📝 Redding City Council – September 6, 2023

September 6, 2023
The Council received a report from the Shasta County Assessor-Recorder Leslie Morgan with a breakdown of how tax dollars are used for Shasta County and City of Redding residents. You can read the full annual report here.
Council members also unanimously voted to approve two grant applications for funding from the California Strategic Growth Council’s Community Resilience Centers Program, one for $500,000 to begin planning a resiliency center and the other for $10,000,000 to support ongoing development for Panorama Park and an associated Resiliency Center there.

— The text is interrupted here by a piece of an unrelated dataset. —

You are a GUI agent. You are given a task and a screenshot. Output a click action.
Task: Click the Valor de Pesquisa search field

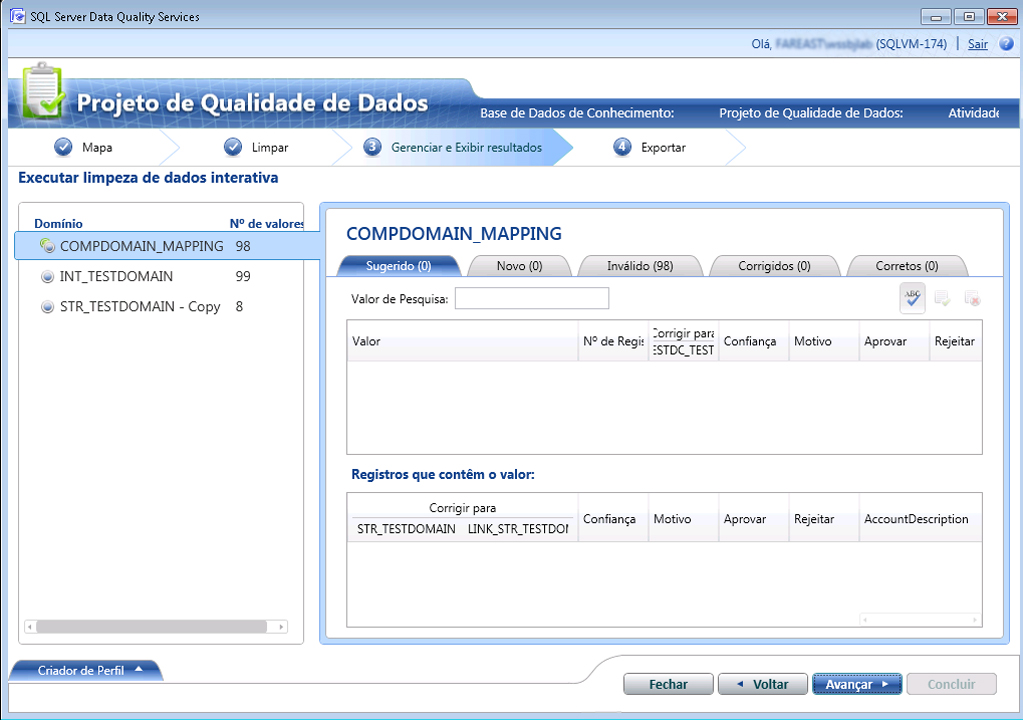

The Council approved an appropriation of $200,000 from the General Fund to pay contracted instructors for community recreational programs. That appropriation was necessary to clean up an error in the city budget that left no funding available for instructors who had already been working under contract for the city.

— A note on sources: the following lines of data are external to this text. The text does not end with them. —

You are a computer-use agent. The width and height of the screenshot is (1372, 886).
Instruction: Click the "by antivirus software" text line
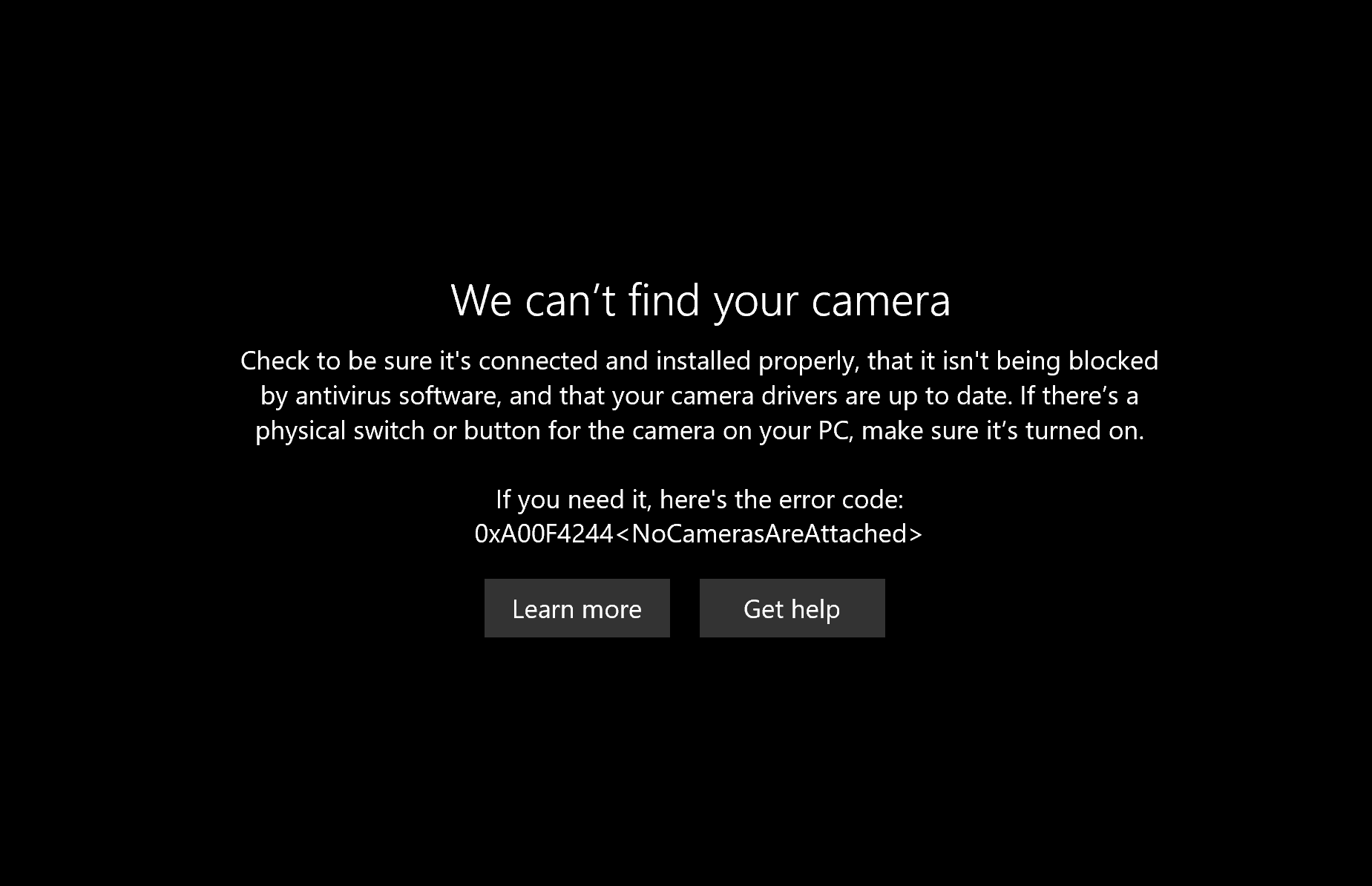click(699, 396)
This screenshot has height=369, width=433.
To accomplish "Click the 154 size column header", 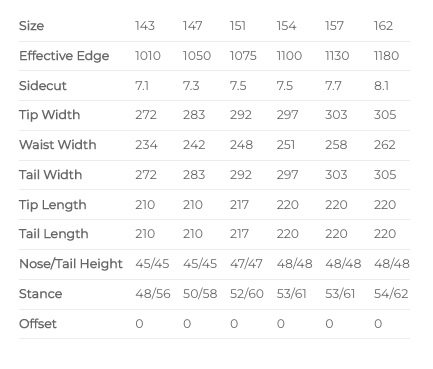I will (x=286, y=26).
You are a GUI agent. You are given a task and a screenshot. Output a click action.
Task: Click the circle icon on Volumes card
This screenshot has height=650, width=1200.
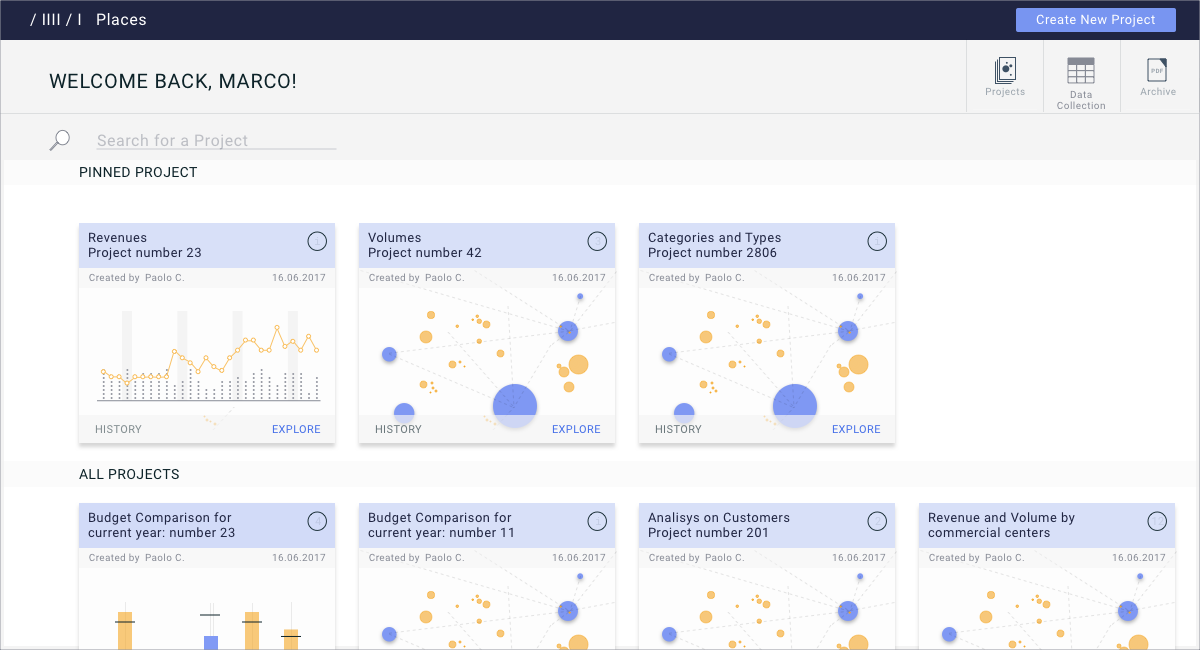tap(597, 241)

An 18-month extension of a signing incentive for new Redding Police officers ($40,000) was also unanimously approved.
Council members Mezzano and Daquisto voted against accepting a staff proposal on how to amend downtown parking rules but it still passed 3/2. The recommendations included reducing the number of leased lots, increasing the number of employee parking permits, allowing Shasta College students to purchase employee parking permits, amending the traffic control map to add employee permit spaces, and amending parking near the post office from 12-minute to 30-minute free parking. Daquisto objected noting that he thinks paid parking downtown is already hurting businesses like the Vintage who do not have a lot of their own. He was not necessarily opposed to these recommendations, but to paid parking downtown altogether. Mark Mezzano voted no, preferring changes to the hours that parking enforcement is active among other requests.
Lastly, the council voted on several personnel recommendations including approving increasing the pay of unrepresented employees including the City Manager. The raises will cost the city approximately 2.8 million dollars annually although only $400,000-$475,000 of that each year will come from the general fund. Mayor Daquisto voted in opposition.